13. Stalag 17 (1953)


Photograph: Paramount Pictures

William Holden steals the show as fast-talking wheel-dealer JJ Sefton in Billy Wilder’s hard-boiled POW thriller. When two escaping prisoners are shot, it’s clear there’s a rat in the prison hut – thanks to his cosy relationship with the German guards, the finger is pointed at Sefton. Somehow Wilder manages to accommodate a sense of world-weary cynicism with Hogan’s Heroes-style comedy and real tension in one gripping package.

14. Kiss Me Deadly (1955)


Photograph: imdb.com

Noirs don’t get much, well, noirer than this Robert Aldrich effort. It stars Ralph Meeker as hard-boiled gumshoe Mike Hammer who comes into possession of a mysterious box and a bad case of everyone-wants-to-kill-him-itis. It’s a key movie for everyone from French new wave filmmakers to Quentin Tarantino, whose Pulp Fiction briefcase might just have owed something to Meeker’s mystery box.

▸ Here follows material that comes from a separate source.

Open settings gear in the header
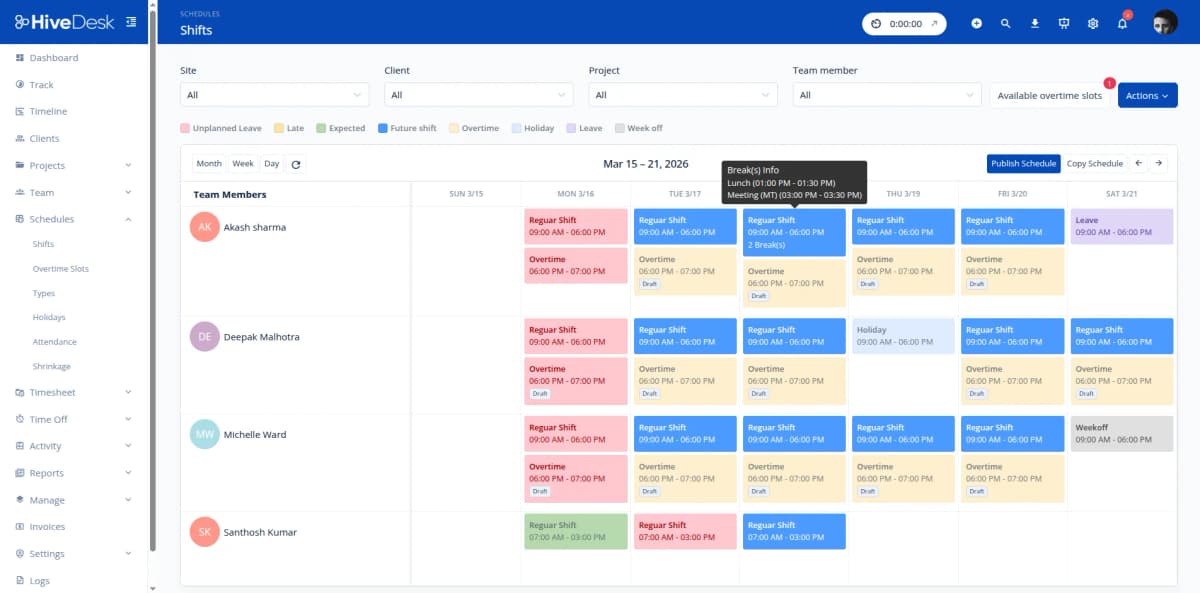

15. Minnie and Moskowitz (1971)


Photograph: Universal Pictures

A romantic comedy done the John Cassavetes way, Minnie and Moskowitz is loose and strangely lingering. The two central characters – museum curator Minnie Moore (Gena Rowlands) and parking attendant Seymour Moskowitz (Seymour Cassel) – have a craving for love that pushes them together with all the gentle magnetism of two out-of-control bumper cars. Less of a meet-cute, more of a collision.

16. The Hustler (1961)


Photograph: 20th Century Fox

Paul Newman – Hollywood god and salad dressing tycoon – picked up an Oscar nomination for his tour de force performance as pool hustler ‘Fast’ Eddie Felson. Full of shady New York pool halls, populated with larger-than-life supporting turns from the likes of Jackie Gleason, Piper Laurie and George C Scott, and with a smoky score from jazz composer Kenyon Hopkins, it’s a still-edgy slice of Gotham cool.

17. Gaslight (1940)


Photograph: Anglo-American Film Corp.
This British thriller hardly bothers to hide its big twist, confident that its terrors lose not a wit of their power for being carried out in full view of the audience. And for that it can thank Anton Walbrook, who is all slippery menace as a man who sets about making his wife (Diana Wynyard) feel like she’s losing her mind as they settle into their new Pimlico pile. An edge-of-the-seat adaptation of a stage play, it got a starry but slightly less effective American remake four years later (though that one isn’t on YouTube).

18. Nosferatu (1922)


Photograph: Stiftung Deutsche Kinemathek

Much spoofed and homaged but never bettered – even by Werner Herzog’s admirable 1979 remake – FW Murnau’s silent chiller follows long-fingered vampire Count Orlok (Max Schreck) across Europe, plague and pestilence in his wake. The film is a riff on Bram Stoker’s Dracula rather than an adaptation – a nuance that didn’t deter the Stoker estate legal team from suing and having nearly every copy destroyed. Thankfully for cinephiles, a few survived.

19. Notorious (1946)


Photograph: RKO Radio Pictures

A hard-edged Hitchcock, this one – the kind that would come up to you in the pub and spill your drink just for the hell of it. It’s got Nazi spies, exotic locations, a deadly McGuffin, an imperilled blonde (Ingrid Bergman) and Cary Grant trying to shelve the trademark charm in favour of a glint-eyed ruthlessness. Can love endure through all that? It’s a bumpy ride.

20. Rebecca (1940)


Photograph: United Artists

You could watch the remake on Netflix or just head straight for the timeless first version here. Alfred Hitchcock’s adaptation of Daphne Du Maurier’s novel has four stars: Joan Fontaine, Laurence Olivier, Judith Anderson, and the big, foreboding Cornish mansion of Manderley (actually built on a Hollywood soundstage). The old pile hosts a gothic thriller that will have you gripped right from its famous opening line (‘Last night I dreamt I went to Manderley again’).